Facebookのリアクションボタンの導入によって、「いいね!」だけではなく、愛情・喜び・驚き・悲しみ・怒りといった感情が表せるようになりました。広告技術の観点からは、Facebookは人の感情分析により力を入れるようになったと考えられます。つまり、ユーザーはその感情に従って、見たいときに見たい広告のみを目にするようになるのです。

リアクションボタンの活用方法としては、まず、リアクションボタンの反応を使って、より精度の高いターゲティング手法が考案されるでしょう。ユーザーの気分や好みが分析できるので、その瞬間のユーザーにとって最適な広告をランキング付けするアルゴリズムが開発されていると考えられます。広告主にとっては「怒りを覚えているユーザーには、この画像を使った広告を表示する」といった出稿方法が提供される可能性があります。

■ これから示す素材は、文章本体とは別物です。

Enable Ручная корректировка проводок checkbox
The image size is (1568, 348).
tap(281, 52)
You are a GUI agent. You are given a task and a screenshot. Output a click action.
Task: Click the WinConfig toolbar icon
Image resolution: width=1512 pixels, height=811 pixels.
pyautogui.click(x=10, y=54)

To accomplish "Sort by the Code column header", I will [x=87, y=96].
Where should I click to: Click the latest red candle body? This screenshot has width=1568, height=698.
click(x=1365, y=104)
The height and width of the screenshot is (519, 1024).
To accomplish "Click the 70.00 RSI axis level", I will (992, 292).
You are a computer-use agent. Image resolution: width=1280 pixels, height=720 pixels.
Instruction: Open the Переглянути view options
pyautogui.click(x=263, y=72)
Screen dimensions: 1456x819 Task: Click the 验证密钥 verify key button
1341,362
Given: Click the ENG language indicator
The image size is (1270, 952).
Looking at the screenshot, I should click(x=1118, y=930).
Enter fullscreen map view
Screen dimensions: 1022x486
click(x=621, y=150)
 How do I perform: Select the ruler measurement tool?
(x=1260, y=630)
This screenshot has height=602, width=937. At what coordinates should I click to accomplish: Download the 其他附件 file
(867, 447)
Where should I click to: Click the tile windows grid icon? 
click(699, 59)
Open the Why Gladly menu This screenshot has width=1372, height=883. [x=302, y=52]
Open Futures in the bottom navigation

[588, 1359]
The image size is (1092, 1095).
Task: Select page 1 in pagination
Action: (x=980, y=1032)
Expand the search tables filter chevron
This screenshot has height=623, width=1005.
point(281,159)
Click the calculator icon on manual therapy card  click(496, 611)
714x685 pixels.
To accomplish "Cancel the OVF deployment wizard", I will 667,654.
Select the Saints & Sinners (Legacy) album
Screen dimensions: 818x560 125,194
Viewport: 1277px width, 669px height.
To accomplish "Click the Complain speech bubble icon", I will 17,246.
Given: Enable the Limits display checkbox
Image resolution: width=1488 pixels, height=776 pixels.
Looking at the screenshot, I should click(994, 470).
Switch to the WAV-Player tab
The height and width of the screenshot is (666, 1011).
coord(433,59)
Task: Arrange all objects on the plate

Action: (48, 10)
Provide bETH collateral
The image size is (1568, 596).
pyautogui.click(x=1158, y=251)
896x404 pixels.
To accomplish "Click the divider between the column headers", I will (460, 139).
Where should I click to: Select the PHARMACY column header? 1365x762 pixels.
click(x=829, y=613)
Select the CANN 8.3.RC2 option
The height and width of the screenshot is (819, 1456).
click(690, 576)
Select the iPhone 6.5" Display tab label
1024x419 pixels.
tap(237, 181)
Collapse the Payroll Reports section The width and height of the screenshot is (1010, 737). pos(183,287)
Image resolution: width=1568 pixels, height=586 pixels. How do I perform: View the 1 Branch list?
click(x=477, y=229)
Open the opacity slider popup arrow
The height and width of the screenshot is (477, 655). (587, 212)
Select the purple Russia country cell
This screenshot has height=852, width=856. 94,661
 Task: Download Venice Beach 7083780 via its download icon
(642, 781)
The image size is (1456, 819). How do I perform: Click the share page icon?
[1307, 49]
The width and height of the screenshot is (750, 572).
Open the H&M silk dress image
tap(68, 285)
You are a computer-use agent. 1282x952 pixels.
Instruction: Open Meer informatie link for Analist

広告だけではなく、Facebookのニュースフィードの最適化にもリアクションボタンが活用されていくでしょう。笑顔のリアクションボタンを多く使っている人は、面白いコンテンツに強い興味を示していることになるため、ユーモアのある記事やコメディ系の動画などが優先的にニュースフィードに表示されるようになるかもしれません。

Facebookを利用している企業は、ユーザーのリアクションボタンに気を配る必要があります。少なくとも、最もリアクションを集めた投稿は、総じてポジティブなリアクションでなければなりません。愛情や驚きを示すリアクションを獲得した投稿は、ユーザーにとって好意的な評価を受けている証拠となるため、Facebookも高い評価を与えるでしょう。

リアクションボタンの進化はこれからも続いていくと思われます。Facebookは、動画が好意的なリアクションを受け取りやすく、文章はリアクションが使われない、といった傾向を分析していきます。これからも、より幅広いリアクションが受け取れて、ユーザーの感情をより正確に判断できるような機能改善が進められていきます。どのようなコンテンツがどのようなリアクションをもたらし、どのような割合でコンテンツを提示するべきかという知見がFacebookに蓄積され、最適化が続けられていくのです。